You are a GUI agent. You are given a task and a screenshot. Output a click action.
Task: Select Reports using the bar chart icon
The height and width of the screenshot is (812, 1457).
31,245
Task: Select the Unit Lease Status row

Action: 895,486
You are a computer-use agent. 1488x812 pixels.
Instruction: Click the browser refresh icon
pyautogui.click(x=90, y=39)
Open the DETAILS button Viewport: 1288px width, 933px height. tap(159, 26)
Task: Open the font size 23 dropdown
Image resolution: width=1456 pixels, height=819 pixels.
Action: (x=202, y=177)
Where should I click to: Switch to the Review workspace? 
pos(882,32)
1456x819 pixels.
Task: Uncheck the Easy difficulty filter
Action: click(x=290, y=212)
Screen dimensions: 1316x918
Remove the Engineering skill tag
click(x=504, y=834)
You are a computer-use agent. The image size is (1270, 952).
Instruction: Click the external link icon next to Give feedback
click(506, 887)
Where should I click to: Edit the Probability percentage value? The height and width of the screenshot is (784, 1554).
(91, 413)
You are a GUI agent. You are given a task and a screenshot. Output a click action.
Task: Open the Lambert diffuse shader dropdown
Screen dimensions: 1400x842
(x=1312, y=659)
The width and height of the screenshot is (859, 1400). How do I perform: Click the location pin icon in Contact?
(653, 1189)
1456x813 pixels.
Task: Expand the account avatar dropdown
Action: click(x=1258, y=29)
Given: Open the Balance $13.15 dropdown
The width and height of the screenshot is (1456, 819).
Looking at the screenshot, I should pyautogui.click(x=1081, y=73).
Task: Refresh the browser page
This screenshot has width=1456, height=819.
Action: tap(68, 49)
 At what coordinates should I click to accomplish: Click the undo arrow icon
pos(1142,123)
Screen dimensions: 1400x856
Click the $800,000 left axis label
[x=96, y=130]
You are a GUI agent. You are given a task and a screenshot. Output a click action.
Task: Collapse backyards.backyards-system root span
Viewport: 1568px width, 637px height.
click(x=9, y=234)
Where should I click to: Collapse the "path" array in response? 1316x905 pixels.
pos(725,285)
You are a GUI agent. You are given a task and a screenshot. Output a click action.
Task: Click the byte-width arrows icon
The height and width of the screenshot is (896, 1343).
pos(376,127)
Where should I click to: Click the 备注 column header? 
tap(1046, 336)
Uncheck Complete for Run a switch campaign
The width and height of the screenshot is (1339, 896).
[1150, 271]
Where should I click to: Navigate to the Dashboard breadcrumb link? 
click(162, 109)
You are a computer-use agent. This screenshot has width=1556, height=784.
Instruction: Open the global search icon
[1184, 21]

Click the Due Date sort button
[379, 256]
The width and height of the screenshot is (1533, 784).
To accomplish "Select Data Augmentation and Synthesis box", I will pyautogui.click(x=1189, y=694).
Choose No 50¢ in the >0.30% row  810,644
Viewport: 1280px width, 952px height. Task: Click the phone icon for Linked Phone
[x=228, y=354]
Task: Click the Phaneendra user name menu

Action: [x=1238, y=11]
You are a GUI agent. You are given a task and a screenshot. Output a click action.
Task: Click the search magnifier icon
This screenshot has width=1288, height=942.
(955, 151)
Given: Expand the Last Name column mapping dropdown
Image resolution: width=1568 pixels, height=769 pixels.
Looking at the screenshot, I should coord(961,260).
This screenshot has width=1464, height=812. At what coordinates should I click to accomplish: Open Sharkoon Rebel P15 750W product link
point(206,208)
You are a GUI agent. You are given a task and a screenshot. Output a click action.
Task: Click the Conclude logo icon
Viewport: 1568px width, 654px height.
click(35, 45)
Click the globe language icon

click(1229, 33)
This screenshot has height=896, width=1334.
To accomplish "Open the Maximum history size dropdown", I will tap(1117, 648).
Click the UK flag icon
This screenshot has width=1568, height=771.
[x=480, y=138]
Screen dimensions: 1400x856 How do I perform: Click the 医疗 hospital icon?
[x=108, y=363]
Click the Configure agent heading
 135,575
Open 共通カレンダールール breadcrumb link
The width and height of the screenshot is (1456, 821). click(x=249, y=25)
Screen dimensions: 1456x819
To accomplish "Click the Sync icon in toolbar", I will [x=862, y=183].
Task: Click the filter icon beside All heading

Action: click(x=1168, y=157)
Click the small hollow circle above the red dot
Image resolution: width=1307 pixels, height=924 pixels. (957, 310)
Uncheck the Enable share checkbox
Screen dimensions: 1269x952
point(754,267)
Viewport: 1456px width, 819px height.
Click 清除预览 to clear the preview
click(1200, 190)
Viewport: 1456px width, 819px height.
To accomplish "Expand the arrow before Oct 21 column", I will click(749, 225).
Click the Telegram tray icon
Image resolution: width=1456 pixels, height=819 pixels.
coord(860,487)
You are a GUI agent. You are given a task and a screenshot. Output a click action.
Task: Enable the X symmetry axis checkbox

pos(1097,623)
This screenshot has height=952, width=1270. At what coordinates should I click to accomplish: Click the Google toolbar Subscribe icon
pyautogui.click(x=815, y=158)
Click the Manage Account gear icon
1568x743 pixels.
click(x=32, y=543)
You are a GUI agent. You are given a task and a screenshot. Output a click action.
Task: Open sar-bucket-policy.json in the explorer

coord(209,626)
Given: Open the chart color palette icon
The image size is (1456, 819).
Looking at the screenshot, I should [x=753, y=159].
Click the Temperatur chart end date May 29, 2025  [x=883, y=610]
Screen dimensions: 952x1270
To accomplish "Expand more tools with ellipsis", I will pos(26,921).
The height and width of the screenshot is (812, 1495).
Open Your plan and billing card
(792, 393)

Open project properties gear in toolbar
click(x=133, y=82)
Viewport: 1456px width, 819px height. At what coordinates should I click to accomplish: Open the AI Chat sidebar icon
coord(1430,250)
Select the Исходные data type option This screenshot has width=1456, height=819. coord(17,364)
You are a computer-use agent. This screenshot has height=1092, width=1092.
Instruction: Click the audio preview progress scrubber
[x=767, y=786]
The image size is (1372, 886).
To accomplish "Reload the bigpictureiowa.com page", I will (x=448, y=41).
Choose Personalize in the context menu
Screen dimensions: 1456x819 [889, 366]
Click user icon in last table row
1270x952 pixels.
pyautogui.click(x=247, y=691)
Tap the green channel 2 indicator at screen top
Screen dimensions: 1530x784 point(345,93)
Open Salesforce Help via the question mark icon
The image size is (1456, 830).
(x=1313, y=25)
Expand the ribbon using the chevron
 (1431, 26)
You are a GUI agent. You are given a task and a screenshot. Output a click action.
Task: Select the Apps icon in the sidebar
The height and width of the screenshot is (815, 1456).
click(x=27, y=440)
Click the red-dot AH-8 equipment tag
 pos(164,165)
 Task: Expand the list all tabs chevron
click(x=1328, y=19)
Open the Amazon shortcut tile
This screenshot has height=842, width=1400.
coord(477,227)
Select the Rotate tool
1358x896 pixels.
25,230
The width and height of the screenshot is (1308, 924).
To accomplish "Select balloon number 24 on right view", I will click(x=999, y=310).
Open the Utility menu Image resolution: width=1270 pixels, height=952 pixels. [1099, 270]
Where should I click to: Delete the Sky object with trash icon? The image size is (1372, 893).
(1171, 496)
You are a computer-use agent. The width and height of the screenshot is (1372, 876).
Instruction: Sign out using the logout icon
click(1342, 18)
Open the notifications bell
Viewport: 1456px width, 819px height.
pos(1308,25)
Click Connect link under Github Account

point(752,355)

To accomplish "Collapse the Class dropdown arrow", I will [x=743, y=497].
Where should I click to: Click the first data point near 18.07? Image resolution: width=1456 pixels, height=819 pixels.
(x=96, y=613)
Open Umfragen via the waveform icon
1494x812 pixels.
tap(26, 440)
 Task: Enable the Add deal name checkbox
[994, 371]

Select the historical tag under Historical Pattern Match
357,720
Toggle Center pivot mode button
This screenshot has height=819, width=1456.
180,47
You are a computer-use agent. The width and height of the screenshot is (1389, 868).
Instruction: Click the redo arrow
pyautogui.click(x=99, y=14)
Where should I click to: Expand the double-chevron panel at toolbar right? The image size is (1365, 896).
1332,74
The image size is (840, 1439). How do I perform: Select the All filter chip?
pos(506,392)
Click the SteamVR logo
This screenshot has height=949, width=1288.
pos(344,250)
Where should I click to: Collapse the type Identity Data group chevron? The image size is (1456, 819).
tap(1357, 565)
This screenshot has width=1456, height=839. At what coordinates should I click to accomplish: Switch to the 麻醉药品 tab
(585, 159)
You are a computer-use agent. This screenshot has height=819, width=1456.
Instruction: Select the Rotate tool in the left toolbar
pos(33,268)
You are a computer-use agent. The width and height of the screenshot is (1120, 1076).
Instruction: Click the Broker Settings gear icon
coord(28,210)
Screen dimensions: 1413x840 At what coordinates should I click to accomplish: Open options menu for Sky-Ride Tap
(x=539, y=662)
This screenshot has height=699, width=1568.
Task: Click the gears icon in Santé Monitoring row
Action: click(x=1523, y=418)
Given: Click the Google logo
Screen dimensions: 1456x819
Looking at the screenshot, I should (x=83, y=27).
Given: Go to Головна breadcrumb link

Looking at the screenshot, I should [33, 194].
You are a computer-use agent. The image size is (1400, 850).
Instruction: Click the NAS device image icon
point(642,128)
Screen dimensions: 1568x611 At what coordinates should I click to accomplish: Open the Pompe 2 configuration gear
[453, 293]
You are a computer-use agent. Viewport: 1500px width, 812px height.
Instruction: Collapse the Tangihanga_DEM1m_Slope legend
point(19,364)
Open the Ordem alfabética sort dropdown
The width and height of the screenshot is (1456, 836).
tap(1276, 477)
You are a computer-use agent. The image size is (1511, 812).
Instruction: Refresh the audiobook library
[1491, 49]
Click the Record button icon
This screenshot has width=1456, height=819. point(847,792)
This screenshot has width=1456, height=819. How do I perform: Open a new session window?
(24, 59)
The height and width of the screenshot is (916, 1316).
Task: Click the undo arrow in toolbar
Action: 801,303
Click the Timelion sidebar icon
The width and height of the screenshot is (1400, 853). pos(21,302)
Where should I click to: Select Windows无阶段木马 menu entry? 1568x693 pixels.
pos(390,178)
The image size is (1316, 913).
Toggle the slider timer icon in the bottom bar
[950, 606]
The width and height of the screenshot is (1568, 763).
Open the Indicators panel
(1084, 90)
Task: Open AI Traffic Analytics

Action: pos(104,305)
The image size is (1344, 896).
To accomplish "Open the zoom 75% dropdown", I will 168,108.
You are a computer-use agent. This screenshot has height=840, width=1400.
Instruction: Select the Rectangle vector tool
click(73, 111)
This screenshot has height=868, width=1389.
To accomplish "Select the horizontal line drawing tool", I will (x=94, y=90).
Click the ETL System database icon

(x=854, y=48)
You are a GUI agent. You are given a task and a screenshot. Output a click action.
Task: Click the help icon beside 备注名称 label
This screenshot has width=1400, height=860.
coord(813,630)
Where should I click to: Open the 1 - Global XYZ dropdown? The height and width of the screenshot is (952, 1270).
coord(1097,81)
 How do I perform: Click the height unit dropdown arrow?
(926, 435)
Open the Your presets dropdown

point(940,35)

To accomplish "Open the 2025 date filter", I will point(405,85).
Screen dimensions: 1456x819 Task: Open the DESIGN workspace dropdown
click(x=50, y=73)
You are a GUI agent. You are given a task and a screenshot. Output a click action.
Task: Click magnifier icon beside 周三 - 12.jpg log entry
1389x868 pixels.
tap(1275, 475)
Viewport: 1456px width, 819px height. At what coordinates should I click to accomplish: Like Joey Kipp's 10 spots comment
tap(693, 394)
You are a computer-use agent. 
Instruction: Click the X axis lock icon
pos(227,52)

* _Activity_
Working from the material above, restate word for word the lines between the line with "Choose Personalize in the context menu" and the line with "Open the Utility", both included, and only those.

* _Final answer_
Choose Personalize in the context menu
Screen dimensions: 1456x819 [889, 366]
Click user icon in last table row
1270x952 pixels.
pyautogui.click(x=247, y=691)
Tap the green channel 2 indicator at screen top
Screen dimensions: 1530x784 point(345,93)
Open Salesforce Help via the question mark icon
The image size is (1456, 830).
(x=1313, y=25)
Expand the ribbon using the chevron
 (1431, 26)
You are a GUI agent. You are given a task and a screenshot. Output a click action.
Task: Select the Apps icon in the sidebar
The height and width of the screenshot is (815, 1456).
click(x=27, y=440)
Click the red-dot AH-8 equipment tag
 pos(164,165)
 Task: Expand the list all tabs chevron
click(x=1328, y=19)
Open the Amazon shortcut tile
This screenshot has height=842, width=1400.
coord(477,227)
Select the Rotate tool
1358x896 pixels.
25,230
The width and height of the screenshot is (1308, 924).
To accomplish "Select balloon number 24 on right view", I will click(x=999, y=310).
Open the Utility menu Image resolution: width=1270 pixels, height=952 pixels. [1099, 270]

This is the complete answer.